Parole chiave: Gioco d'Azzardo (2), Editoriale (407), Stefano Origano (141)

«Finalmente una bella notizia…» esclama il collega mostrandomi la prima pagina de L’Arena dove campeggia la foto dei gestori sorridenti della ricevitoria di Borgo Roma in cui sono stati vinti dal consueto sconosciuto 853mila euro all’Eurojackpot con una giocata da 2. E qui partono le disquisizioni più varie che potremo titolare così: «Se li avessi vinti io quei soldi realizzerei questo sogno…». E a dire il vero, un po’ di invida verso lo sconosciuto fortunato è naturale. Poi subentra un senso di amarezza non dovuto all’invidia, ma al fatto che la notizia messa in prima pagina diffonde un messaggio terribile: la vita cambia, si trova la felicità, si risolvono i problemi non con il lavoro e l’applicazione, non con la goccia quotidiana, con la programmazione intelligente, con le scelte impegnative; ma con un colpo di fortuna.

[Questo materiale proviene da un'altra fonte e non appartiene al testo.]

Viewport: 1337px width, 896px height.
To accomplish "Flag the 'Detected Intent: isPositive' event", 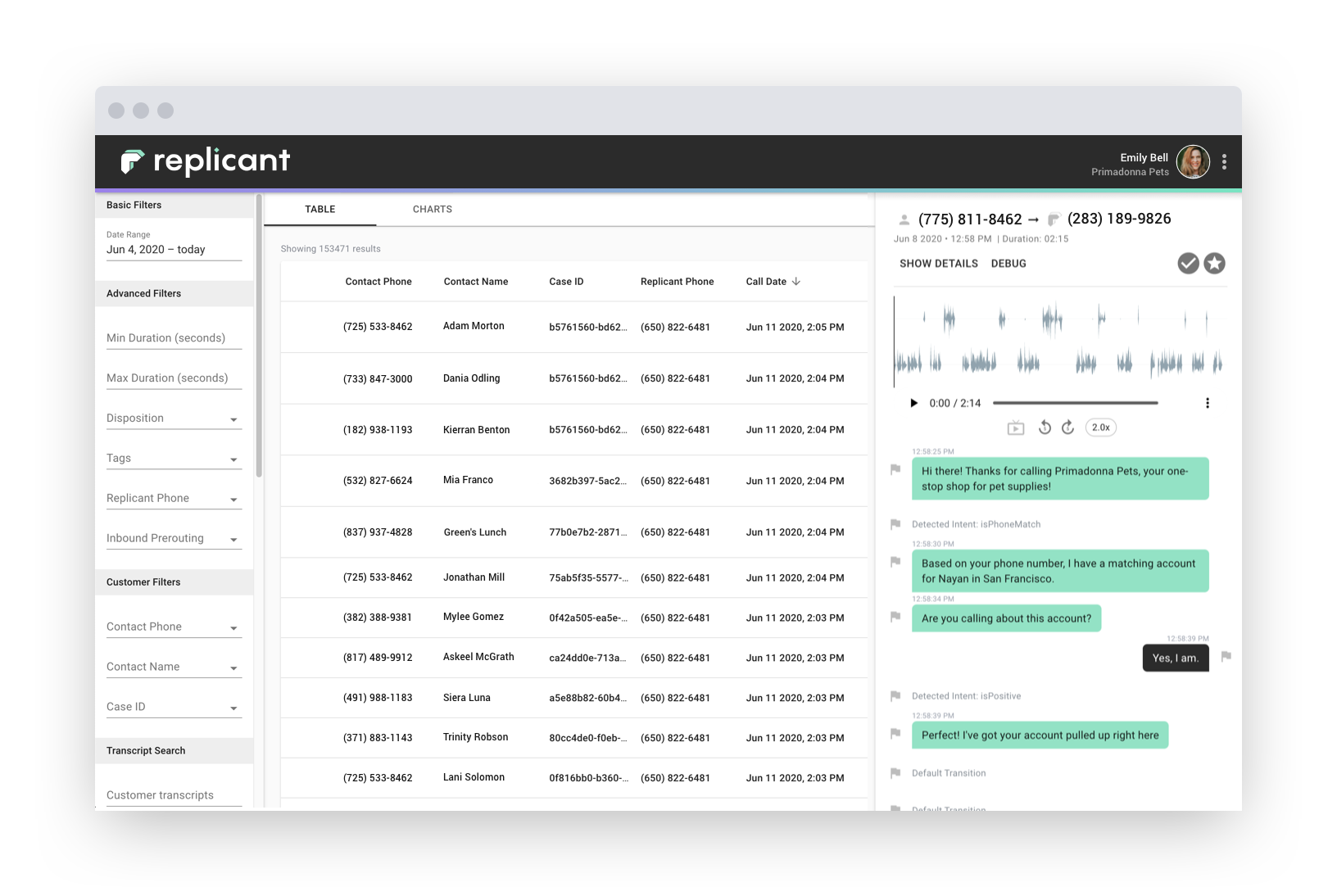I will coord(894,695).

Come a dire che il lavoro non paga; la fedeltà ai valori del sacrificio e dell’investimento a lungo termine è una pia illusione; la regola benedettina ora et labora che ha cambiato il volto dell’Europa nel Medioevo è del tutto superata. Meglio tutto subito, una ondata di soldi senza lavoro e senza fatica e il gioco è fatto.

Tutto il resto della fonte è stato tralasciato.